What’s wrong? You seemed to suffer from a nightmare.
Did you eat an onion and get ill in the dream?
No. It was more…horrifying.
Your girlfriend found your love affair?
You fell into the hell of onions!
You guys won’t understand it. You said something about Cats….
I know such a thing. They are three sisters, right?
Cats eye gazing! Fish are fresh! Run to Tsukiji…
The lyric is wrong.
Aye.
They, humans, were hunting stray dogs.
Financing?
Cooked clams?
Dotonbori?
Don’t interrupt the conversation.
Stray dogs are dogs without owners….homeless dogs.
You get in a trouble without an owner.
I wonder who gives food to them?
They find food by themselves…like scavenging for kitchen waste.
Ewww. No way. Nasty.
Impossible. I will get a stomachache. Oh.
We are lucky ones with owners.
By the way…
I’m hungry.
Give me food.
Guys, your pedigree certificate of Chihuahua will be deprived if humans hear your speech.
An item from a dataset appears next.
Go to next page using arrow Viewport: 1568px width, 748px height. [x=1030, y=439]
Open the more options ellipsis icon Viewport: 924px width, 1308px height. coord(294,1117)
That’s okay. We have our good looks.
I can melt human hearts by blinking my eyes.
Twinkle! Blushing!
Hey, you guys are having fun.
Yes, ma’am.
Give me food. Food!
I can’t resist your cute face.
Oh, she got fooled so easily.
I will bring a delicious meal for you.
Sweet lady Hinako.
She understands us.
Maybe. Maybe not.
Well, which flavor do you want for today.
I want the one with cheese.
Idiot! I want the one with chicken.
Cheese! Chicken! Cheese! Chicken!
Your faces are telling….the one with Tuna. I understand.
No!
They don’t understand us even though they pretend to do so. That’s how humans are.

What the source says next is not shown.